**WHAT THE TASK ASKS:**
An exact copy of the listing is what the response must contain.

**INFORMATION:**
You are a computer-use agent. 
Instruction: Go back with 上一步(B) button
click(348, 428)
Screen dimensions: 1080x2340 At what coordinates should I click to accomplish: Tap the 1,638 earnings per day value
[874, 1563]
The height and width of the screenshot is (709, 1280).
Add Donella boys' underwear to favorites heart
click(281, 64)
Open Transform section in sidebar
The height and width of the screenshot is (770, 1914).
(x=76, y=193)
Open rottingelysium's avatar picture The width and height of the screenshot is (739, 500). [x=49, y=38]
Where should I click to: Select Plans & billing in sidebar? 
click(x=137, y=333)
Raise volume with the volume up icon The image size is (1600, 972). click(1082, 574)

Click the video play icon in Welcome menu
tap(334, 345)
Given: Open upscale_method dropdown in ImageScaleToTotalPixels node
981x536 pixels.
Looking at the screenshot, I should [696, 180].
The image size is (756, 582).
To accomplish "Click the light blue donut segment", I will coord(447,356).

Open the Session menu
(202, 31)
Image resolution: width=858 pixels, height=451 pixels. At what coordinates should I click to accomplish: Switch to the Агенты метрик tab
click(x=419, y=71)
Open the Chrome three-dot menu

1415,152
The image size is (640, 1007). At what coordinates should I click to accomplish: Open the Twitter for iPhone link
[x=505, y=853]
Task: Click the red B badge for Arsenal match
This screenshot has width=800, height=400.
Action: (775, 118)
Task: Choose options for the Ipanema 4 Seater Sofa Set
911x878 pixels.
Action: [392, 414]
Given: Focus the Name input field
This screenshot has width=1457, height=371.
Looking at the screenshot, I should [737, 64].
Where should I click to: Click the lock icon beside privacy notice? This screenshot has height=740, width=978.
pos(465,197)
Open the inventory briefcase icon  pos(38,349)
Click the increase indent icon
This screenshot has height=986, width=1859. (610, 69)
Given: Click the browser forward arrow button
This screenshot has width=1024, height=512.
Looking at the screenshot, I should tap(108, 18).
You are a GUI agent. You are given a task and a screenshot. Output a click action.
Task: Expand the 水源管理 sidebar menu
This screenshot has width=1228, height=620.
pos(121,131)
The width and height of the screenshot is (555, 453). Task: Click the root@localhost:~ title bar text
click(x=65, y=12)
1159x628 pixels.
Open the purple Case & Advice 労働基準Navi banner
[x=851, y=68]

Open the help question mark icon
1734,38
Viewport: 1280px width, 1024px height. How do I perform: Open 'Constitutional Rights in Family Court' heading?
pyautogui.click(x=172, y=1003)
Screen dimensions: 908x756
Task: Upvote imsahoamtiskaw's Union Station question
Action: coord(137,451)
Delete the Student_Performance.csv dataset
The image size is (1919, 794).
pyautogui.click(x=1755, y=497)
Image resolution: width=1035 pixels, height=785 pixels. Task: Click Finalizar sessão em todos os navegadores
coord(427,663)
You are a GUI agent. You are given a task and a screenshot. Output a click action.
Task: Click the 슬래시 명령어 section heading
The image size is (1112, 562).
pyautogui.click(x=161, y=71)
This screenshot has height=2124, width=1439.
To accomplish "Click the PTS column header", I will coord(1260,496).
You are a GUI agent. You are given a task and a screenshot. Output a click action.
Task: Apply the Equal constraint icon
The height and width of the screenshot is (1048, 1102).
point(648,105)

**ANSWER TO THIS EXERCISE:**
You are a computer-use agent. 
Instruction: Go back with 上一步(B) button
click(348, 428)
Screen dimensions: 1080x2340 At what coordinates should I click to accomplish: Tap the 1,638 earnings per day value
[874, 1563]
The height and width of the screenshot is (709, 1280).
Add Donella boys' underwear to favorites heart
click(281, 64)
Open Transform section in sidebar
The height and width of the screenshot is (770, 1914).
(x=76, y=193)
Open rottingelysium's avatar picture The width and height of the screenshot is (739, 500). [x=49, y=38]
Where should I click to: Select Plans & billing in sidebar? 
click(x=137, y=333)
Raise volume with the volume up icon The image size is (1600, 972). click(1082, 574)

Click the video play icon in Welcome menu
tap(334, 345)
Given: Open upscale_method dropdown in ImageScaleToTotalPixels node
981x536 pixels.
Looking at the screenshot, I should [696, 180].
The image size is (756, 582).
To accomplish "Click the light blue donut segment", I will coord(447,356).

Open the Session menu
(202, 31)
Image resolution: width=858 pixels, height=451 pixels. At what coordinates should I click to accomplish: Switch to the Агенты метрик tab
click(x=419, y=71)
Open the Chrome three-dot menu

1415,152
The image size is (640, 1007). At what coordinates should I click to accomplish: Open the Twitter for iPhone link
[x=505, y=853]
Task: Click the red B badge for Arsenal match
This screenshot has width=800, height=400.
Action: (775, 118)
Task: Choose options for the Ipanema 4 Seater Sofa Set
911x878 pixels.
Action: [392, 414]
Given: Focus the Name input field
This screenshot has width=1457, height=371.
Looking at the screenshot, I should [737, 64].
Where should I click to: Click the lock icon beside privacy notice? This screenshot has height=740, width=978.
pos(465,197)
Open the inventory briefcase icon  pos(38,349)
Click the increase indent icon
This screenshot has height=986, width=1859. (610, 69)
Given: Click the browser forward arrow button
This screenshot has width=1024, height=512.
Looking at the screenshot, I should tap(108, 18).
You are a GUI agent. You are given a task and a screenshot. Output a click action.
Task: Expand the 水源管理 sidebar menu
This screenshot has width=1228, height=620.
pos(121,131)
The width and height of the screenshot is (555, 453). Task: Click the root@localhost:~ title bar text
click(x=65, y=12)
1159x628 pixels.
Open the purple Case & Advice 労働基準Navi banner
[x=851, y=68]

Open the help question mark icon
1734,38
Viewport: 1280px width, 1024px height. How do I perform: Open 'Constitutional Rights in Family Court' heading?
pyautogui.click(x=172, y=1003)
Screen dimensions: 908x756
Task: Upvote imsahoamtiskaw's Union Station question
Action: coord(137,451)
Delete the Student_Performance.csv dataset
The image size is (1919, 794).
pyautogui.click(x=1755, y=497)
Image resolution: width=1035 pixels, height=785 pixels. Task: Click Finalizar sessão em todos os navegadores
coord(427,663)
You are a GUI agent. You are given a task and a screenshot. Output a click action.
Task: Click the 슬래시 명령어 section heading
The image size is (1112, 562).
pyautogui.click(x=161, y=71)
This screenshot has height=2124, width=1439.
To accomplish "Click the PTS column header", I will coord(1260,496).
You are a GUI agent. You are given a task and a screenshot. Output a click action.
Task: Apply the Equal constraint icon
The height and width of the screenshot is (1048, 1102).
point(648,105)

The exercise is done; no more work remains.